History Department Chair Sharon Braslaw Sundue has written the first in-depth analysis of U.S. child labor before industrialization.
In her new book, Industrious in Their Stations: Young People at Work in Urban America, 1720–1810 (University of Virginia Press, 2009), Sundue, an associate professor of history who earned her Ph.D. at Harvard, provides a comparative study of child labor in three major 18th-century cities: Philadelphia, Boston and Charleston, S.C.
You write that children’s contributions to the early American economy have been overlooked. Why?
Labor historians have tended to lump children in with all other laborers, and historians of childhood tend to be more concerned with social, cultural and intellectual questions. The two needed to be brought together to understand both the economy and how families operated.
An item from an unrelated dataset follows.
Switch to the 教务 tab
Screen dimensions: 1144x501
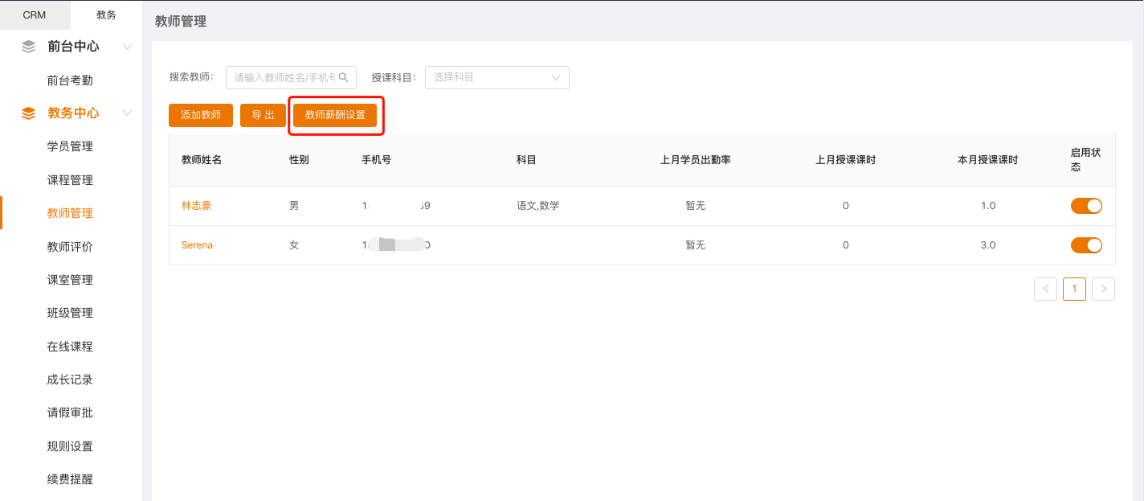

What kind of labor are we talking about?
Children were essential in the fields, in household production, in taking care of babies. In urban environments, children were working as domestic servants, in pre-industrial manufacturing and in what we would consider white-collar work today—tending the shop, collecting debts and even keeping books.
How did the exclusion of the poor from schooling limit the potential of the American Revolution?
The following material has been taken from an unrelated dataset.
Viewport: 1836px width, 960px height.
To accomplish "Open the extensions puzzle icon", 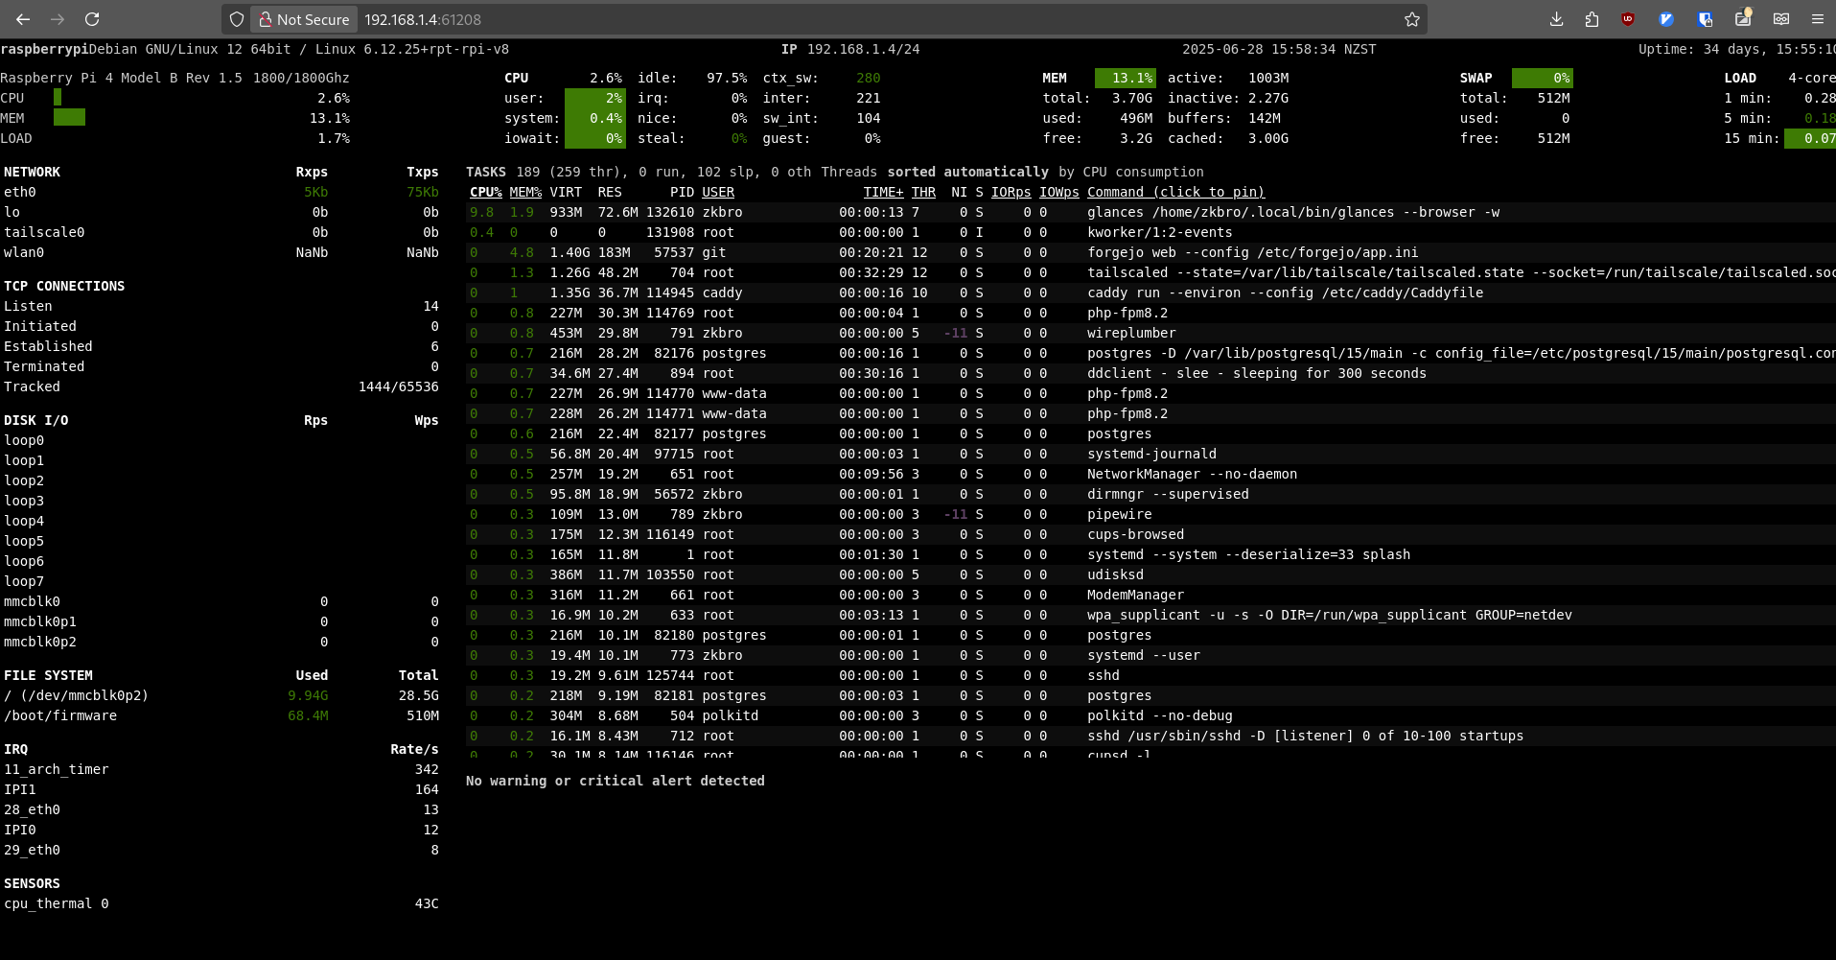I will coord(1592,19).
Since poor children did not have access to education, they were denied the tools that theorists argued were essential for citizenship—revolutionary Americans weren’t living up to their own stated ideals. It’s the beginning of social inequality through access to education that haunts us to this day.
Did you find any first-person accounts by children from that time?
I found an amazing journal from a 12-year-old boy in Massachusetts, Quincy Thaxter. It was an account of what he did every day in terms of his education and working on his father’s farm. It’s clearly the work of a little boy, but it allowed me to figure out how much formal schooling he got versus how much work he did, and to calculate the economic value his labor had for his father.